L’action est spontanée quand elle ne résulte pas d’une idée, lorsqu’une pensée ne la
contrôle pas. C’est une action indépendante. L’idée, la pensée ne s’arrête que lorsqu’il y a
l’Amour. L’Amour n’est pas expérience, n’a pas de mémoire. Il ne pense pas ; quand il entre
en action, alors il est action. Et il n’entre en existence que lorsque l’esprit est totalement
silencieux.
Alors, est-il possible de vivre en abandonnant toutes sortes de sécurité, toute forme de
justifications, nous demande Kishnamurti ? Quand nous essayons de travailler ensemble dans
un but commun, il ne peut y avoir de coopération que si nous ne désirons être rien du tout.

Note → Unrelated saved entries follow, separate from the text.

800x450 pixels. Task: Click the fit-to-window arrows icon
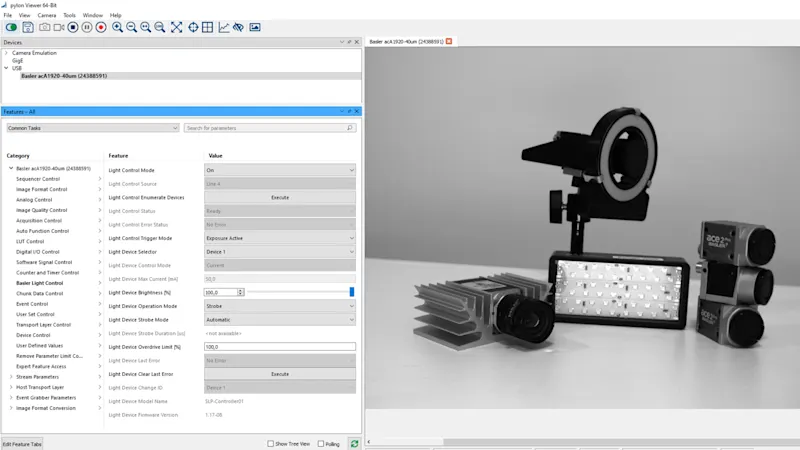coord(177,27)
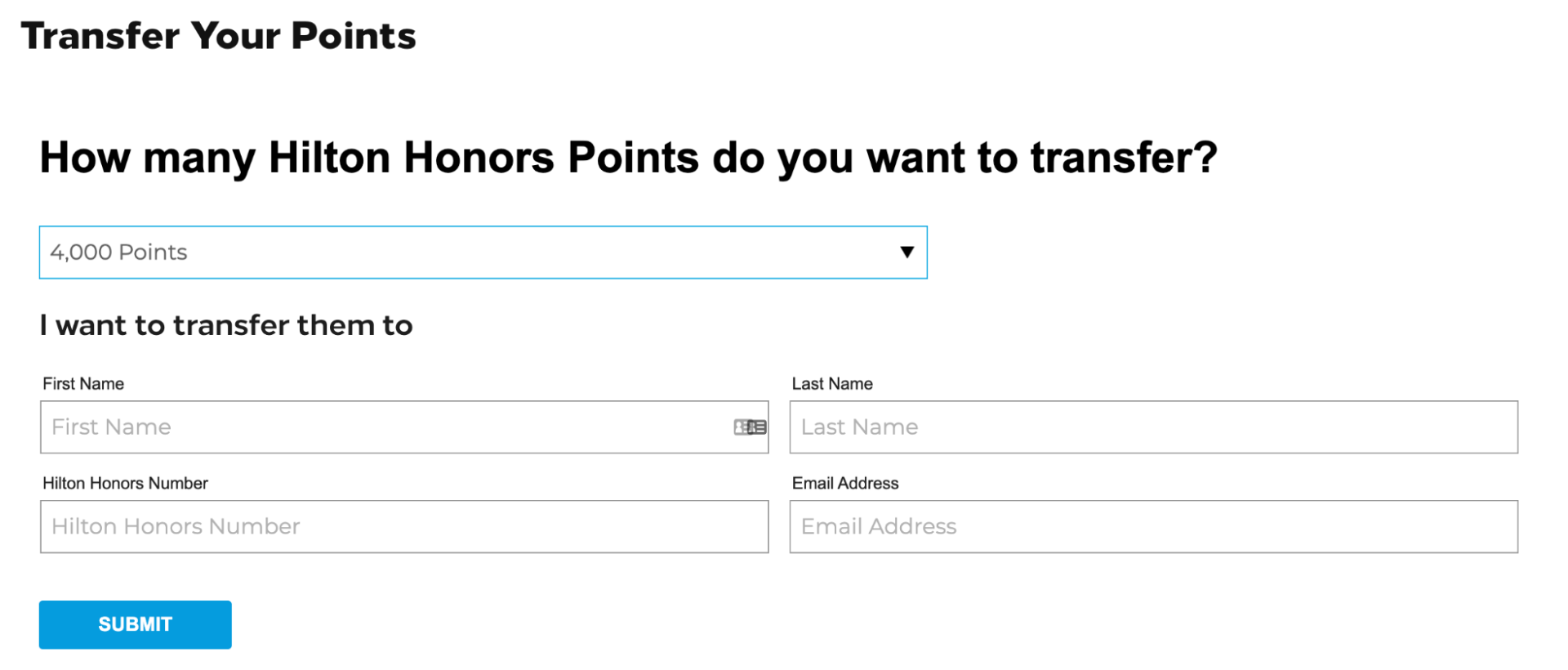1568x670 pixels.
Task: Select the 4,000 Points combo box value
Action: coord(119,252)
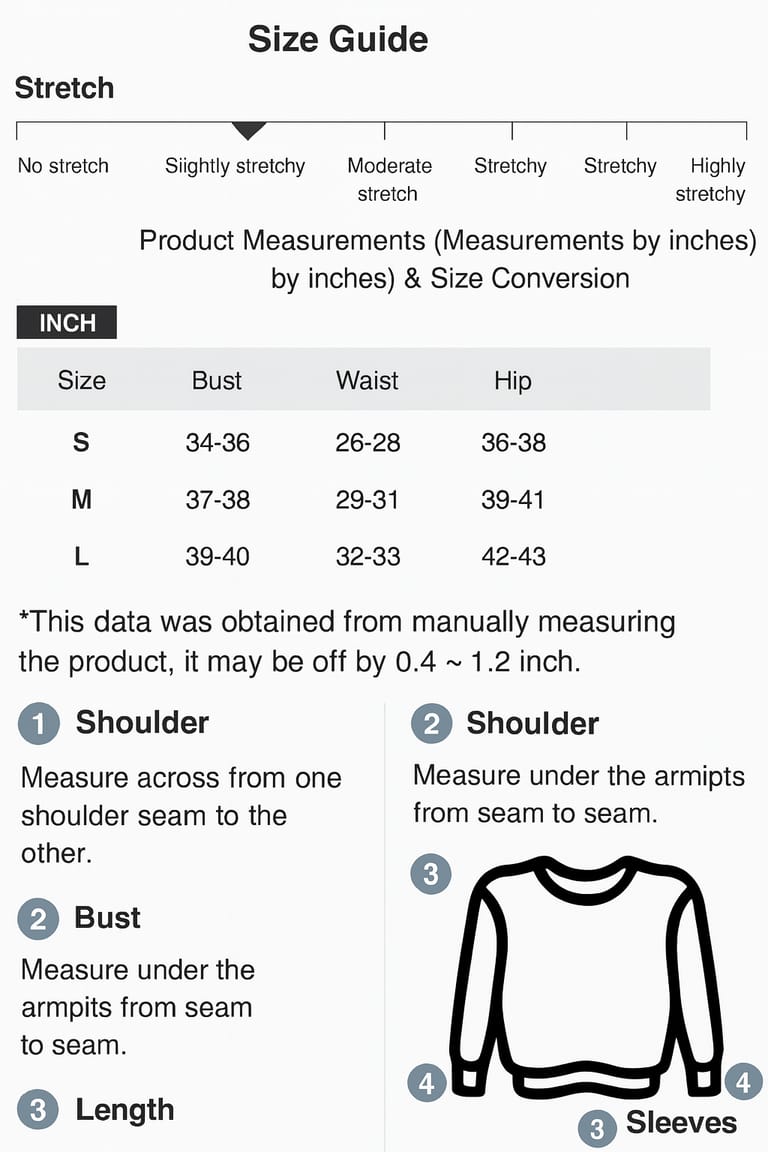Click the number 3 circle beside Sleeves
This screenshot has width=768, height=1152.
click(x=597, y=1129)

Intellectuellement on coopère mais émotionnellement, on est en conflit car chacun attend un
résultat qui lui donne satisfaction : dominer, être cité avant l’autre, gagner beaucoup d’argent,
etc. Mais si nous créons sans mettre de barrière qui nous abusent, même si elles nous donnent
une certaine vitalité, alors il s’établira une certaine coopération. Chacun a sa méthode pour
atteindre un but commun. Mais l’on se querelle pour faire triompher des théories et le
problème importe peu. Nos croyances et nos opinions nous séparent les uns des autres.

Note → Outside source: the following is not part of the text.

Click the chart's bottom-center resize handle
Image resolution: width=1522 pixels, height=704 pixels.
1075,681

Mais comment pouvons-nous être conscient de nos fonctionnements ? Part-on à la
recherche d’une méthode ? Devons-nous nous soumettre à l’autorité d’une personne ou d’une
idéologie ? Si nous acceptons les conclusions passées, les théories, les expériences des autres,
de ceux qui ont vécu avant nous, nous allons les poursuivre d’une manière modifiée. C’est
une connaissance de seconde main. Protéger l’ancien, continuer l’ancien, n’est pas ce qu’il
faut faire.
Tout ceci détruit notre liberté intérieure, d’où découle notre état créateur. Cette
créativité est la seule réalité. En temps que manifestation, elle est le miroir exact de l’énergie
qui l’a conçue. Il n’y a aucune différence entre les deux. Elle ne peut être copiée par la
pensée. On ne peut l’attteindre par aucun système, aucune discipline, aucune philosophie. Cet
état naturel ne naît donc que par la connaissance de soi et cette compréhension n’est ni un
résultat ni un sommet. On n’a rien à attendre d’elle. Elle est la saveur, le parfum de la liberté,
sa floraison, juste la fin de la recherche.
Elle consiste à se voir d’instant en instant dans le miroir des rapports que l’on entretient
avec les autres personnes, idées ou objets, par nous-mêmes, avec notre seule compréhension
si petite soit-elle. C’est ce que Krishnamurti appelle la connaissance de soi : « Savoir avec
exactitude ce qui « est », le réel, l’actuel, sans l’interpréter, sans le condamner ou le justifier,
est le commencement de la sagesse »14.
Mais il est difficile de regarder son moi ; on a alors un tas de choses à faire, ou à
écouter, au moyen desquelles notre esprit sépuise et devient insensible. Aors on veut se faire
aider car dans notre vie moderne, on a peu de temps à se consacrer. Des « guides » sont
pour ça, thérapeutes, conférenciers, écrivains, conseillers. Mais de guide en guide, il faudra
bien un jour que j’enlève ma béquille et la dernière pour échapper à toute méthode et tout
thérapeute. Je n’en aurai plus besoin et j’aurai fait un grand nettoyage.
14 Krishnamurti, La première et dernière liberté, op. cit., p 24.